What I've yet to confirm:

any GZ logs
logs from zone shutdown of any control plane zone

davepacheco · 2025-12-22T23:43:14Z

I tried restarting sled-agent on sled 14, expecting to see that the restart would bounce control plane zones and archive their live log files, but I don't seem to see the live log files archived. I need to do more digging on that.

davepacheco · 2025-12-23T00:29:22Z

I watched the global zone files get rotated as expected:

BRM42220036 # ls -l /pool/ext/*/crypt/debug/global
/pool/ext/0544a89a-a2f8-494c-ace8-099b7fbd4e13/crypt/debug/global:
total 0

/pool/ext/0811ae71-4df3-49d5-9177-96ad02d13302/crypt/debug/global:
total 0
BRM42220036 # ls -l /var/svc/log/*.log.*
-rw-r--r--   1 root     root     4335276 Dec 22 23:47 /var/svc/log/oxide-mg-ddm:default.log.0
-rw-r--r--   1 root     root     15328015 Dec 22 23:47 /var/svc/log/oxide-sled-agent:default.log.0

then a few minutes later:

BRM42220036 # ls -l /pool/ext/*/crypt/debug/global
/pool/ext/0544a89a-a2f8-494c-ace8-099b7fbd4e13/crypt/debug/global:
total 0

/pool/ext/0811ae71-4df3-49d5-9177-96ad02d13302/crypt/debug/global:
total 3731
-rw-r--r--   1 root     root      170934 Dec 22 23:52 messages.1766446712
-rw-r--r--   1 root     root     4335276 Dec 22 23:52 oxide-mg-ddm:default.log.1766447265
-rw-r--r--   1 root     root     15328015 Dec 22 23:52 oxide-sled-agent:default.log.1766447265
BRM42220036 # ls -l /var/svc/log/*.log.*
/var/svc/log/*.log.*: No such file or directory

jgallagher

LGTM - happy to review again once this is out of draft.

jgallagher · 2026-01-13T21:27:01Z

sled-agent/config-reconciler/src/debug_collector/file_archiver/filesystem.rs

+
+#[derive(Debug, Error)]
+#[error("string is not a valid filename (has slashes or is '.' or '..')")]
+pub(crate) struct BadFilename;


Nit - maybe include the invalid filename itself?

jgallagher · 2026-01-13T21:30:18Z

sled-agent/config-reconciler/src/debug_collector/file_archiver/execution.rs

+
+    tokio::io::copy(&mut src_f, &mut dest_f).await?;
+
+    dest_f.sync_all().await?;


Do we also need to sync dest_f's parent directory?

This code hasn't changed, so it wouldn't be a regression, but I did go ahead and add this fsync.

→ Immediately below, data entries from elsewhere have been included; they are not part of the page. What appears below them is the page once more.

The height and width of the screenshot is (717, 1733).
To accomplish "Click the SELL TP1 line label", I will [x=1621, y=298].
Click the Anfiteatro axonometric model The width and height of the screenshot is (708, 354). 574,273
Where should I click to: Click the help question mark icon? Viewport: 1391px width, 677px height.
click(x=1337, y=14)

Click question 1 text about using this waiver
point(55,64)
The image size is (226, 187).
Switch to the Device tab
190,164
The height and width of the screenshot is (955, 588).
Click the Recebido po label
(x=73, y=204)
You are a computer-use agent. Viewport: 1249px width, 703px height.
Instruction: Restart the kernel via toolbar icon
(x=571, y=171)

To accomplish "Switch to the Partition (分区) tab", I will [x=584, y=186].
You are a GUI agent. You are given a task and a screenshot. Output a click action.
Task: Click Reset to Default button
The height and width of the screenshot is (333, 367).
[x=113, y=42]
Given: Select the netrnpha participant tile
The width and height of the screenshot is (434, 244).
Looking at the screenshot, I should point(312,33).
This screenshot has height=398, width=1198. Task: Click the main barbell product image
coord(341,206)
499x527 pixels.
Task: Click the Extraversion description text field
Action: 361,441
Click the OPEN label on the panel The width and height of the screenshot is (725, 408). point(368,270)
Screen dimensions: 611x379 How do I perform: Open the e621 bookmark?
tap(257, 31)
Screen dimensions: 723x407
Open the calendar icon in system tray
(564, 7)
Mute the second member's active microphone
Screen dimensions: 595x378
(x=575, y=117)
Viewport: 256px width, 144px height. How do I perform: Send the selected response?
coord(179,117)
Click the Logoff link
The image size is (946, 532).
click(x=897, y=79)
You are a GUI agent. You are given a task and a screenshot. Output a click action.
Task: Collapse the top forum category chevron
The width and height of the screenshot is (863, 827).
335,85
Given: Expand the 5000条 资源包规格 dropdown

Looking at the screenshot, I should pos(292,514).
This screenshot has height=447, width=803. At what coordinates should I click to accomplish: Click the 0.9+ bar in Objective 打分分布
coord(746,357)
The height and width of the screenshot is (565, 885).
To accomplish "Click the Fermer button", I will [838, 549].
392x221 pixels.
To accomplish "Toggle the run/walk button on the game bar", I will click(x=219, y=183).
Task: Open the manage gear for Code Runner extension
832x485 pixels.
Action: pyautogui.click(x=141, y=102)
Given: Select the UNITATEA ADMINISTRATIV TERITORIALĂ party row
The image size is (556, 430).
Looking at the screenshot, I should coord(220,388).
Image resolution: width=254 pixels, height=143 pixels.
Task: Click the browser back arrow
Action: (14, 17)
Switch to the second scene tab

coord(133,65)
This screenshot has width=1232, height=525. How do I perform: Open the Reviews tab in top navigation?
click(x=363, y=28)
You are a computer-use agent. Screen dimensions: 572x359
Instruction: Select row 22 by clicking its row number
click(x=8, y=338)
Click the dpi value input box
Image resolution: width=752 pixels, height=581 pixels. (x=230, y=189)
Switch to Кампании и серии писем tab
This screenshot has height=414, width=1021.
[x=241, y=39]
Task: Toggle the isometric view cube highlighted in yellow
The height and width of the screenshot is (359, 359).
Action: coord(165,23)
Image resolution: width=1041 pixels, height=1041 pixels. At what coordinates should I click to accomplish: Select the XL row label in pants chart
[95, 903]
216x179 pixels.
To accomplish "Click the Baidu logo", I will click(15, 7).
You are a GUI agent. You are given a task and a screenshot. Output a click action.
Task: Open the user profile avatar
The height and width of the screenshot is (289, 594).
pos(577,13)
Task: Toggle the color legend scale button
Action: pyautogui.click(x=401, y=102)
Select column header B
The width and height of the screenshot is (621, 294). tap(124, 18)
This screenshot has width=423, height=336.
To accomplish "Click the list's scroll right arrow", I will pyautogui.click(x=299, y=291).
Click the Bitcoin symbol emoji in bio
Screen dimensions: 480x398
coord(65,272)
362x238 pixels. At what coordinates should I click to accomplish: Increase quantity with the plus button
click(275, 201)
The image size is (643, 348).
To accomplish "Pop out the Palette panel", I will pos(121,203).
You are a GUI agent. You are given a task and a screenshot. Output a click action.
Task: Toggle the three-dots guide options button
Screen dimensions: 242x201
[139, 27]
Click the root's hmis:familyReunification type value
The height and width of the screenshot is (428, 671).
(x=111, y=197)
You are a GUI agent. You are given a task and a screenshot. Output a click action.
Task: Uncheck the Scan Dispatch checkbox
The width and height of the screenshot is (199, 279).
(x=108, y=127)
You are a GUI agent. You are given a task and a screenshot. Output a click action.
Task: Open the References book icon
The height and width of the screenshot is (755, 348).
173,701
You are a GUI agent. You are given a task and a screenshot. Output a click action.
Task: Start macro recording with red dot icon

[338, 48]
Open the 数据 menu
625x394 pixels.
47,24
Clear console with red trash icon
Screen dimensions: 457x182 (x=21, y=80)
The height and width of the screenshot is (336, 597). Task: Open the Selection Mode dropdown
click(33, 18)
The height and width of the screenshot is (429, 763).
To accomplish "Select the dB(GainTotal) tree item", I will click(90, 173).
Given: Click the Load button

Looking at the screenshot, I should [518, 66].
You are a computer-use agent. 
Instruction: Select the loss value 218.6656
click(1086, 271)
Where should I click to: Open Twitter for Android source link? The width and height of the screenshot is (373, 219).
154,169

davepacheco · 2026-01-13T23:33:10Z

I've discovered some minor confusion in this PR. For some reason that I did not write down, at some point I concluded incorrectly that Sled Agent writes kernel crash dumps to the "crash" dataset on the M.2. I suspect I concluded this because on dogfood, sled 13 has two crash dumps there:

BRM42220018 # ls -lE /pool/int/*/crash
/pool/int/0de9f77c-dfa4-4cbd-a6a8-eab074958fe7/crash:
total 0

/pool/int/35dcb885-18cf-4842-a17f-fb63e76a5f2c/crash:
total 25072563
-rw-r--r--   1 root     root           2 1986-12-28 00:00:48.286332156 +0000 bounds
-rw-r--r--   1 root     root     10597105664 1986-12-28 00:00:51.251426419 +0000 vmdump.0
-rw-r--r--   1 root     root     9466478592 1986-12-28 00:00:48.286226856 +0000 vmdump.1

If this were the normal process, then I would expect that both the old code (in main) and the new code (in this PR) would wind up clobbering all but the most recent crash dump in the debug dataset. That's because when savecore is run, it would write the dump to an empty cores directory, then archive it to the debug dataset, deleting the copy in the cores directory. The next time it happens, the same thing would happen, using the same filename (vmdump.0) because it wouldn't collide with another file in the cores dataset. But it would collide with a file in the debug dataset, and the existing code (which I copied forward here) overwrites an existing file.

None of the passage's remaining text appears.